Treatment, both emergency and long term, varies largely between countries and depends on substances triggering the anaphylactic reaction.
Thus, if these life-threatening allergies are on the rise, what can be done to protect these children and adolescents?
The first law was Sabrina’s Law in Canada and has been force since January 2006. The law regulates that all school boards must have policies and procedures addressing anaphylaxis and must include instruction and guidance on the recognition of anaphylaxis and the administration of medication.
In the United States, where anaphylaxis rates are amongst the highest world wide in just a few days, as of January 1, 2014, the School Access to Emergency Epinephrine Act is in place to protect students with food allergies by allowing schools to stock undesignated epinephrine auto-injectors. In the USA, approx. 20-25% of epinephrine administrations occur in the school environment to students or staff not known to be severely allergic. According to FARE (Food Allergy Research and Education) “about thirty states have either introduced or are very close to introducing legislation allowing schools to stock undesignated epinephrine auto-injectors. Some twenty states have already passed such laws.” Legislation differs by state and access may be restricted to school nurses allowed to administer an epinephrine auto-injector.
A Swiss study published 2011 clearly recommends that all caretakers in day-care facilities, sports clubs and teachers in Switzerland should be informed about an anaphylactic reaction in children and adolescents. School medical services should help for an optimal patient care, i.e., students in school environment. Swiss guidelines for teachers also state that teachers, substitute teachers and all other personnel involved in student care, should be informed about certain conditions of students, including allergies. Up-to-date first aid training is not a mandatory requirement for teachers.

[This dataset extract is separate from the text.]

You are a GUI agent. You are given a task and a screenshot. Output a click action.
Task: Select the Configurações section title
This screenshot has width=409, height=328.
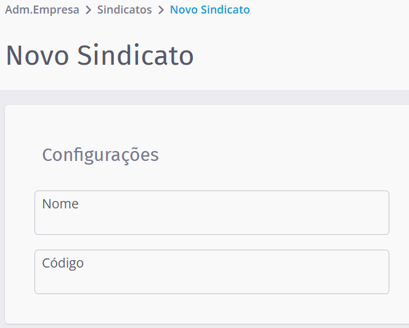pyautogui.click(x=100, y=155)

In Switzerland three types of epinephrine auto-injectors are available upon prescription: EpiPen®, Anapen®, and Jext®.
Using an auto-injector is very easy and a combination training of how to recognise and how to manage an anaphylactic reaction, is the preparation every parent, care-taker, or teacher responsible for a child or an adolescent with a serious allergy. This training is vital for appropriate immediate care for someone suffering from a life-threatening anaphylactic reaction. A basic training and annual refresher are highly recommended as studies have shown that already within six months after an “Anaphylaxis Training” more than 50% of patients, parents and care-takers do not remember how to use an auto-injector.
Do you feel that your school or childcare facility should be trained to recognise anaphylaxis? All FIRST AID ON CHILDREN FOR TEACHERS & CAREGIVERS trainings Healthy And Safe Away From Home offers for teachers, schools and all child-care providers include basic anaphylaxis training. We also offer specific ANAPHYLAXIS TRAINING to help teachers and child-care providers to recognise and manage life-threatening allergic reactions.
Severe allergies can limit a person’s ability to travel and communication in foreign languages is essential to make local staff at hotels and restaurants aware of allergies a guest has. There are different options to help with this communication: the book “No Thanks, I’m Allergic” is a small pocket book with important phrases about allergies and food sensitivities, including gluten and lactose intolerance, in 30 languages. An alternative for smart phone users are apps such as the “GlutenFree Passport Gluten-Free Translation Cards for Travel” app or the “Allergy Food Translator” App (62 allergies; E, F, G, Spanish).